These fuzzy red growths are not flowers, but galls. Photo: Peter O’Connor, www.flickr.com
Question: We have been growing a wild rose for ten years now, but this is the first time we’ve seen these wonderful flowers form. I say “form,” since strangely, they seem to grow as much on the leaves as on the rose’s branches. They look like pompoms or balls of fur.

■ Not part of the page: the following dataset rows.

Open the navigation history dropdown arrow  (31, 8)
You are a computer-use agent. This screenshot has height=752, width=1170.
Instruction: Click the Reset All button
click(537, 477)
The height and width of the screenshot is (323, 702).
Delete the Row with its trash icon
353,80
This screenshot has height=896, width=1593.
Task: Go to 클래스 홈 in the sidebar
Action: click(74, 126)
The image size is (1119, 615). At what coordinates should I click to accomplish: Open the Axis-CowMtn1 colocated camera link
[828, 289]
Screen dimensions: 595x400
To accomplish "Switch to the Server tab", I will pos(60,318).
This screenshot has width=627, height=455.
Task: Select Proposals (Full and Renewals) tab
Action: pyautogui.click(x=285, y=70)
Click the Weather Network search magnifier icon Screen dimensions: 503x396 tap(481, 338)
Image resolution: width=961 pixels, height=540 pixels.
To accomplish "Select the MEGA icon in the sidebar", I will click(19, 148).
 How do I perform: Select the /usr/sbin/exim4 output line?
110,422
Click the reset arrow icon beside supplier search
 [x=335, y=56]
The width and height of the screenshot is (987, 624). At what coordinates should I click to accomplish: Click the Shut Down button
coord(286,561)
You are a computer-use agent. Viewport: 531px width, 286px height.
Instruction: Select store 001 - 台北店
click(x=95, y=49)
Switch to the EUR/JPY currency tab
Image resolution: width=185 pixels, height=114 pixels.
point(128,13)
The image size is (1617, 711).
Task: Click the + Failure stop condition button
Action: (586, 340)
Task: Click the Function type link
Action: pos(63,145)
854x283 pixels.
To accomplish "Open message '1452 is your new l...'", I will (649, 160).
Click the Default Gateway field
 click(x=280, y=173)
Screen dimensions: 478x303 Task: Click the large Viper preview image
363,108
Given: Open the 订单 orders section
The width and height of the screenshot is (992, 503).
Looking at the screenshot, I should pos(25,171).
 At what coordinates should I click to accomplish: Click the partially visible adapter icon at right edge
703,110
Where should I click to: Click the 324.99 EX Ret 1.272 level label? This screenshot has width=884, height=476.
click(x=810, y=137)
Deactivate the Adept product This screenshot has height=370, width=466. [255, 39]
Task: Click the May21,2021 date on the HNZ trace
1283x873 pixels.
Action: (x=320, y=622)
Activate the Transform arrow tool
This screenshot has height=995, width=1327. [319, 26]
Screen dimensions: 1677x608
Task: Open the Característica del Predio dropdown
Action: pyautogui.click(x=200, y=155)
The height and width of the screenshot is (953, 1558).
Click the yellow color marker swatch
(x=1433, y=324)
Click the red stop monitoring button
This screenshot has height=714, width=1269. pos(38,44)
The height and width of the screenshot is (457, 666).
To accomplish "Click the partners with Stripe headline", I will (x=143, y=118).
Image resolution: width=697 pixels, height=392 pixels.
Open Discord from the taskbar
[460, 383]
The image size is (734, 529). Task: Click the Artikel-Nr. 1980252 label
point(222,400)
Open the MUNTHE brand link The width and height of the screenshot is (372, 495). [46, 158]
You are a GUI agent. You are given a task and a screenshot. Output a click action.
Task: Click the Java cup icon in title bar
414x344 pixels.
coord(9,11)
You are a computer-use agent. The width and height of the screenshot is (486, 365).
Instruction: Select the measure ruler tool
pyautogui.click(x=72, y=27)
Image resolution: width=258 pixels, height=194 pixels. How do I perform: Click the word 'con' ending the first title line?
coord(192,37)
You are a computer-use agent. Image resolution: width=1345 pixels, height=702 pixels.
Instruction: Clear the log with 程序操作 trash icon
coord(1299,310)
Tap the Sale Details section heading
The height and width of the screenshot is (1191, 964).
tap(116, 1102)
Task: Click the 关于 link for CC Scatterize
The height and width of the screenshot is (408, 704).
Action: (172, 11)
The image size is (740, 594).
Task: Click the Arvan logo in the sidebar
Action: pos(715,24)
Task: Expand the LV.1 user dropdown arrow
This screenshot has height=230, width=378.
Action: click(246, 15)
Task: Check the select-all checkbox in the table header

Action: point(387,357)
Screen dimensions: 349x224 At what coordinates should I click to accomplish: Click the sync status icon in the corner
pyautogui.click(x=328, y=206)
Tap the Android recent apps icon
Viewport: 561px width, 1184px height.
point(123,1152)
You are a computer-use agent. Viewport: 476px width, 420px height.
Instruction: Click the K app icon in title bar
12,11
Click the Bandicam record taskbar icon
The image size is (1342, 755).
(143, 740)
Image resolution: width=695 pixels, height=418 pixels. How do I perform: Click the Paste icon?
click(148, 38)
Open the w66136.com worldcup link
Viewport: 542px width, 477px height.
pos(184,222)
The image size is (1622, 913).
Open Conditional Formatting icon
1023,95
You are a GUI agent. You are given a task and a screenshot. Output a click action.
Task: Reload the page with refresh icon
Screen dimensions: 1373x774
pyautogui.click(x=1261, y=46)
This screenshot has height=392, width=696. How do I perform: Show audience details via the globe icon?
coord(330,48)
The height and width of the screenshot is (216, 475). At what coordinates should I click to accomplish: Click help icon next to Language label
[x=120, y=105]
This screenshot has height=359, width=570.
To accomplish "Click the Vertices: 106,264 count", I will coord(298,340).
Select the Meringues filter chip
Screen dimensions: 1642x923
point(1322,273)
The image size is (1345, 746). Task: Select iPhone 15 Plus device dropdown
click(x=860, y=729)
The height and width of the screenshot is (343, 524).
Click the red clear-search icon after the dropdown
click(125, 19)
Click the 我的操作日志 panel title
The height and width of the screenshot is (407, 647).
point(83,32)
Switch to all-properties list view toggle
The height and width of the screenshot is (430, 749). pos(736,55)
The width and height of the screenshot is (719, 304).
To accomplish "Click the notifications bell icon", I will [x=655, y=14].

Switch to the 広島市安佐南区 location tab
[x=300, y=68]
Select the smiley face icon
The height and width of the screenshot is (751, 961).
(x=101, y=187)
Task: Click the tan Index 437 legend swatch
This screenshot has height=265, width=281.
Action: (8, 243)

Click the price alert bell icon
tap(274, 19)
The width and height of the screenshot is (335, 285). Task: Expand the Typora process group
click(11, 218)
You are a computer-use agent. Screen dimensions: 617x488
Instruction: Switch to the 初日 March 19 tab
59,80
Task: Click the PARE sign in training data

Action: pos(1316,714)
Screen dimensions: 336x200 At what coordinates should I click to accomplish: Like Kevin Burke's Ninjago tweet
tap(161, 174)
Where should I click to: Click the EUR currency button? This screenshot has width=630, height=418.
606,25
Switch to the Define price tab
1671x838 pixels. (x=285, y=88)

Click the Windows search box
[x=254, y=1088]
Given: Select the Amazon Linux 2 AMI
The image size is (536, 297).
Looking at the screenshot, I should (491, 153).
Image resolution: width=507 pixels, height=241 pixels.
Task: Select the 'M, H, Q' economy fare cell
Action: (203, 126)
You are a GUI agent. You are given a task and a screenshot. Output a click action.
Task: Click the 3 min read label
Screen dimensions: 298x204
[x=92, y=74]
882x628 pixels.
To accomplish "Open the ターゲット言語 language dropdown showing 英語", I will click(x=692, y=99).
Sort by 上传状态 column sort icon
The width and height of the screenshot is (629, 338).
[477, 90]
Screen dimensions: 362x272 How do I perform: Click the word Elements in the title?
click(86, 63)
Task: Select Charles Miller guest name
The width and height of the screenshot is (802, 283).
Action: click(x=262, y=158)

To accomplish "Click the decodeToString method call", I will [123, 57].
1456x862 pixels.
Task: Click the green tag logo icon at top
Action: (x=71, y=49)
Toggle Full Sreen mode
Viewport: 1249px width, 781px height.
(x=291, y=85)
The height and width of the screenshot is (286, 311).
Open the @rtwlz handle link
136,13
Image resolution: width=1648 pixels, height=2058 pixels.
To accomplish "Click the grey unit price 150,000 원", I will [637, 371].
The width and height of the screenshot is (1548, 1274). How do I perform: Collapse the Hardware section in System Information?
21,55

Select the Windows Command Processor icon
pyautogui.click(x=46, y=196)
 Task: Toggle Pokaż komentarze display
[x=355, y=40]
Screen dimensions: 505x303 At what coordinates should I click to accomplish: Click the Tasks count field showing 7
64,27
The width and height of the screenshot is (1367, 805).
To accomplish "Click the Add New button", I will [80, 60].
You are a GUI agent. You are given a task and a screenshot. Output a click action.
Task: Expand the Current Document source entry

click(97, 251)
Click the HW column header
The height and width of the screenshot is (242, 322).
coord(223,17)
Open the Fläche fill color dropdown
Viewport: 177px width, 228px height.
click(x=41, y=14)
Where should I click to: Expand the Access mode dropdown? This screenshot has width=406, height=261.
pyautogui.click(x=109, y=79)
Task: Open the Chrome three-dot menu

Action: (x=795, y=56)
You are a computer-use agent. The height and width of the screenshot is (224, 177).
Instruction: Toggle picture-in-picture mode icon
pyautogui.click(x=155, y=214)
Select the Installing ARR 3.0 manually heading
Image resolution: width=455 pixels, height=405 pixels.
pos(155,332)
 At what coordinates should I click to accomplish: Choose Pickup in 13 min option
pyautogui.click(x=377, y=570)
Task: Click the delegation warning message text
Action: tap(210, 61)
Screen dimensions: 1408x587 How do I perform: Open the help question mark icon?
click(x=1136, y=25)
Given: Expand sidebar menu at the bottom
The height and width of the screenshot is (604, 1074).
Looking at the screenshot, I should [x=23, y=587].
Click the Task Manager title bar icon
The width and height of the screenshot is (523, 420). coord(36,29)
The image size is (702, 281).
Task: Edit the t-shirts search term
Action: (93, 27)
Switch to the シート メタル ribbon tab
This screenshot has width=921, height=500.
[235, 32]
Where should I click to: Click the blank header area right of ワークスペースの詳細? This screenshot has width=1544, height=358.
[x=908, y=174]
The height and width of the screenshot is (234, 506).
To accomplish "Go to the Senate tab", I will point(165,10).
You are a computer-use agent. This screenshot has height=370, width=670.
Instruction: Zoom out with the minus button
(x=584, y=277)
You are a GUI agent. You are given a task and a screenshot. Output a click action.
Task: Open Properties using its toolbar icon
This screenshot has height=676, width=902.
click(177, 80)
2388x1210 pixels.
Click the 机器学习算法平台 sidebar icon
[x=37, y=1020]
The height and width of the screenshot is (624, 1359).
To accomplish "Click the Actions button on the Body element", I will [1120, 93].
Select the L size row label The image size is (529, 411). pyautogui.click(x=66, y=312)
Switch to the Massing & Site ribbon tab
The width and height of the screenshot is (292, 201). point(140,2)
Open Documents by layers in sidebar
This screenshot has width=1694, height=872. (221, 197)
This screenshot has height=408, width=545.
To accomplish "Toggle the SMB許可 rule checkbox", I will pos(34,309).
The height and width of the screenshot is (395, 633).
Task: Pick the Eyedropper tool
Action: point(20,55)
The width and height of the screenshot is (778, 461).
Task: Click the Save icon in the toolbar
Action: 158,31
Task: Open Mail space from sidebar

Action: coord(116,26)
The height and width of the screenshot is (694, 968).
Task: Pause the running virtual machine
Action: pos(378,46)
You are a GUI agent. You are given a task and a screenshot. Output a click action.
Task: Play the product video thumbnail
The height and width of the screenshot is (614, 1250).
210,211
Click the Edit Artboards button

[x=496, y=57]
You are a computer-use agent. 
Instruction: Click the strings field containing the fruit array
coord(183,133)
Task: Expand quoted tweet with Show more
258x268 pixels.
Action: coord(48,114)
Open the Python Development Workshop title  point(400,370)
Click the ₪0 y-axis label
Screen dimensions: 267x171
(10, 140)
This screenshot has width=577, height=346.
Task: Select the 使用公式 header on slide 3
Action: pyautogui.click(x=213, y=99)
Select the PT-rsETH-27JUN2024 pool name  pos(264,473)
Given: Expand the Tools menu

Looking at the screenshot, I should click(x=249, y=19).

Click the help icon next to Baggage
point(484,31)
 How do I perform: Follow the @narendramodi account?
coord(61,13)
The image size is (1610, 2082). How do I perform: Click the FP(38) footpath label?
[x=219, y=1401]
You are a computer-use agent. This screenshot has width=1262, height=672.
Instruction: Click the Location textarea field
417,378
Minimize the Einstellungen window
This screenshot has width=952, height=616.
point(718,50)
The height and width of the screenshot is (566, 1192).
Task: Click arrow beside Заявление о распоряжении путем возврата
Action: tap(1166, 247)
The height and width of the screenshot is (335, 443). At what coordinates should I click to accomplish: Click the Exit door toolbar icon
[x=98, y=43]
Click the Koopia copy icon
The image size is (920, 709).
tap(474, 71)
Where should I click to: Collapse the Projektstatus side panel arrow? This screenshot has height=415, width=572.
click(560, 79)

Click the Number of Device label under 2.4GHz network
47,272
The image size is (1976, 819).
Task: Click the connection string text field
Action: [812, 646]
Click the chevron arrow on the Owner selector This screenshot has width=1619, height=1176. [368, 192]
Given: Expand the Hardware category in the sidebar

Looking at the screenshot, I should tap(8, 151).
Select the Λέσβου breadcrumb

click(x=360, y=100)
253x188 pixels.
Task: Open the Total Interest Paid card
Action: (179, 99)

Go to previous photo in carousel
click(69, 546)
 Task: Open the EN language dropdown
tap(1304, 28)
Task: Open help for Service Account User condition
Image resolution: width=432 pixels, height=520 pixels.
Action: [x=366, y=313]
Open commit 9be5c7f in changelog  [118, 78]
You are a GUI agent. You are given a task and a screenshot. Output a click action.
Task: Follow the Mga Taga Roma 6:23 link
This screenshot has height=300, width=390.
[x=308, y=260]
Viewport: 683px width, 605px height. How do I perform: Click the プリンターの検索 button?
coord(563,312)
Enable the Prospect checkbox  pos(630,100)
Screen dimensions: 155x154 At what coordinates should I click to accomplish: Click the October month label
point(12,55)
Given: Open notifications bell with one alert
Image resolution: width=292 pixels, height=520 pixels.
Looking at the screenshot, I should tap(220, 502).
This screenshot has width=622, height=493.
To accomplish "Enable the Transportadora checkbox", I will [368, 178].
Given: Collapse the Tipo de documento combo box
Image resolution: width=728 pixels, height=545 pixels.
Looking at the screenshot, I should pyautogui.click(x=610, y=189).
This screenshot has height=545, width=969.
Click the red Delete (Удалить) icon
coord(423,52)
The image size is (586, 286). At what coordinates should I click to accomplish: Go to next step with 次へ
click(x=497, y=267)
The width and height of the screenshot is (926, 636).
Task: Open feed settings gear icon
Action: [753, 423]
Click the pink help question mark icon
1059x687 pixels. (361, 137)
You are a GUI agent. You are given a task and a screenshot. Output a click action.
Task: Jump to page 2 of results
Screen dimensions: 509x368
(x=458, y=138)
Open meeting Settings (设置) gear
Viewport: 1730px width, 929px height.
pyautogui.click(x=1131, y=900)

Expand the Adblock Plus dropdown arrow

They were green at first, but have now turned beautiful shades of yellow, gold, pink and red. Is it possible that they are a parasite of some sort?
Answer: Yes, they are indeed parasites and they’re not flowers, but rose galls, usually called mossy rose galls, rose bedeguars or Robin’s pincushions. Bedeguar traces back to Persian and means “brought by the wind,” although they’re actually “brought” by insects, while “Robin” is the name of a forest sprite.
They’re caused by a small black wasp known as the mossy rose gall wasp (Diplolepis rosae). The adult is rarely seen, but it pierces a stem or leaf vein with its ovipositor and lays up to 60 eggs inside. This causes the formation of a gall of variable size (the more larvae there are inside, the larger it becomes) covered with a mass of sticky filaments, giving it its typical mossy appearance. The gall is green at first, but becomes various colors as fall sets in.
The larvae feed on tissues inside the gall. If you cut one in half, you will see that it contains holes that the larvae have dug as they fed. The larvae are even edible and considered a delicacy in some countries!
Certain wild roses such as Rosa arvensis, R. canina, R. rubiginosa, R. dumalis and R. glauca (R. rubrifolia) are more prone to mossy rose galls than cultivated roses.
A Fascinating Life Cycle
The life cycle of the insect begins with eggs being laid in May. The larvae grow all summer, passing through five instars, and form overwintering nymphs in late fall. In the spring, after a short pupation, a new generation of wasps emerges from the gall. They are almost all females, as this insect usually reproduces by parthenogenesis (without needing fecundation from a male). Then the cycle starts all over again.
But that’s the simple version. In fact, the larvae are often parasitized by other wasps and these are sometimes parasitized by yet other wasps. This is called hyperparasitism. Thus, there is often more than one species of larva inside the gall.
Mossy rose galls are most often found on somewhat stressed roses, for example those growing in very dry soil or very humid ones and also on heavily pruned plants.
The gall itself is essentially harmless and its presence does not seem to weaken the plant in any way, even when it bears many galls. Purists will tell you to remove the galls you find on your roses so that the gall population doesn’t increase next year, but since you find them attractive, I suggest you just leave them. After all, what’s the harm in allowing Mother Nature to continue doing her job?
The mossy rose gall: it’s less a pest than a fascinating lesson about the complexity of nature!
I am pleased to be unfamiliar with these. The valley oaks here get oak apples, which are big corky galls that can get almost as big as a baseball. They used to get boiled to make ink.